What to work on:
- a) According to the passage about Kotaro Uchikoshi, in what year did he join Chunsoft?
- b) Write out the passage about Kotaro Uchikoshi word for word, from "Interested in narrative" to "as the director.".

Quoted passage:

====

Japanese video game director

Kotaro Uchikoshi (打越 鋼太郎, Uchikoshi Kōtarō) is a Japanese video game director and writer. He is known for his work on visual novel games, including the Infinity and Zero Escape series. His writing style often incorporates elements of science fiction with various scientific and philosophical themes, and makes heavy use of plot twists.

Interested in narrative based games from a young age, Uchikoshi studied video game development at a vocational school. His first job in game development was at KID in 1998, where he primarily wrote scenarios for bishōjo games and other visual novels. These included Memories Off (1999) and Never 7: The End of Infinity (2000). In 2001, he left KID to become a freelance writer, and continued to work on visual novels. Uchikoshi joined Chunsoft in 2007, where he came up with the idea of integrating puzzles into a visual novel for the player to solve. He implemented this idea in Nine Hours, Nine Persons, Nine Doors (2009), the first game in which he served as the director.

Both Nine Hours, Nine Persons, Nine Doors and its sequel Zero Escape: Virtue's Last Reward (2012) were commercial failures in Japan. When Chunsoft put the Zero Escape series on hiatus, Uchikoshi returned to freelance work, and wrote his first anime series, Punch Line (2015). He also worked on a manga and video game adaptation of Punch Line. A large fan presence helped revive the Zero Escape series, and Uchikoshi returned to write and direct the concluding installment, Zero Time Dilemma (2016). In 2017, he formed the video game developer Too Kyo Games together with Danganronpa series staff members and his Infinity co-writer Takumi Nakazawa. Shortly after, he wrote the concept for the anime series The Girl in Twilight (2018), directed and wrote the adventure game AI: The Somnium Files (2019), and returned to write its sequel, AI: The Somnium Files – Nirvana Initiative (2022), both for Spike Chunsoft. At Tookyo Games, Uchikoshi co-directed World's End Club (2021) with Nakazawa and Kazutaka Kodaka, and co-directed The Hundred Line: Last Defense Academy (2025) with Kodaka.

====

Excerpted data:
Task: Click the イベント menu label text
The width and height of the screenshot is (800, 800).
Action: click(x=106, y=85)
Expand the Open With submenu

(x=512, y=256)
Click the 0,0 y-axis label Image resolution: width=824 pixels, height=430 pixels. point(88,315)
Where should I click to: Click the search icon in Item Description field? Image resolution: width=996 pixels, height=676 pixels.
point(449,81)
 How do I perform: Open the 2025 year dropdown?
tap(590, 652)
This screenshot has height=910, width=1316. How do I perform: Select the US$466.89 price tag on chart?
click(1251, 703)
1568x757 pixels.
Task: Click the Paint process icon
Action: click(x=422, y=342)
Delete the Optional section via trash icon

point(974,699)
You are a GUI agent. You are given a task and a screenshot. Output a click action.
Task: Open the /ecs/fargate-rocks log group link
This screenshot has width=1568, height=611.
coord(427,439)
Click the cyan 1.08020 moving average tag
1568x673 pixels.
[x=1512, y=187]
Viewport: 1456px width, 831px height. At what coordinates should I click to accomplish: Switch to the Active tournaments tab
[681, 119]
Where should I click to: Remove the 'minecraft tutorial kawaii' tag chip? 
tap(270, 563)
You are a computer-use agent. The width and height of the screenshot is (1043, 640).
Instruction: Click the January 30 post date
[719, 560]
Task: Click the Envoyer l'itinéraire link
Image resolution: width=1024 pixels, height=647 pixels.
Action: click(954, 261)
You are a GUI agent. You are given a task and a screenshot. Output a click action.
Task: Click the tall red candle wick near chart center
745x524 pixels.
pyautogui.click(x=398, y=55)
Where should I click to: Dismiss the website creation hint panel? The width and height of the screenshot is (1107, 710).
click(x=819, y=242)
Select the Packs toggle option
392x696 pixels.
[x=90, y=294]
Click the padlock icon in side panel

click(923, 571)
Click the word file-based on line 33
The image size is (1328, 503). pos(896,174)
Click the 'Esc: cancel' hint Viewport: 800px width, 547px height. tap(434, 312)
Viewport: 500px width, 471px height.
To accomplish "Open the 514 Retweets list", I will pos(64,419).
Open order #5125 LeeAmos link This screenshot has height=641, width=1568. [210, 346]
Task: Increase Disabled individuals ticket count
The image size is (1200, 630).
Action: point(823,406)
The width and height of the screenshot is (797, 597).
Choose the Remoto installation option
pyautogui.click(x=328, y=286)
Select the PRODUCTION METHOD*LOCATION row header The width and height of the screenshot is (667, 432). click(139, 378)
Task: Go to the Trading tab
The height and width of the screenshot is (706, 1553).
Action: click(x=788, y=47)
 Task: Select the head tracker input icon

====

Answers provided:
- a) 2007

- b)
Interested in narrative based games from a young age, Uchikoshi studied video game development at a vocational school. His first job in game development was at KID in 1998, where he primarily wrote scenarios for bishōjo games and other visual novels. These included Memories Off (1999) and Never 7: The End of Infinity (2000). In 2001, he left KID to become a freelance writer, and continued to work on visual novels. Uchikoshi joined Chunsoft in 2007, where he came up with the idea of integrating puzzles into a visual novel for the player to solve. He implemented this idea in Nine Hours, Nine Persons, Nine Doors (2009), the first game in which he served as the director.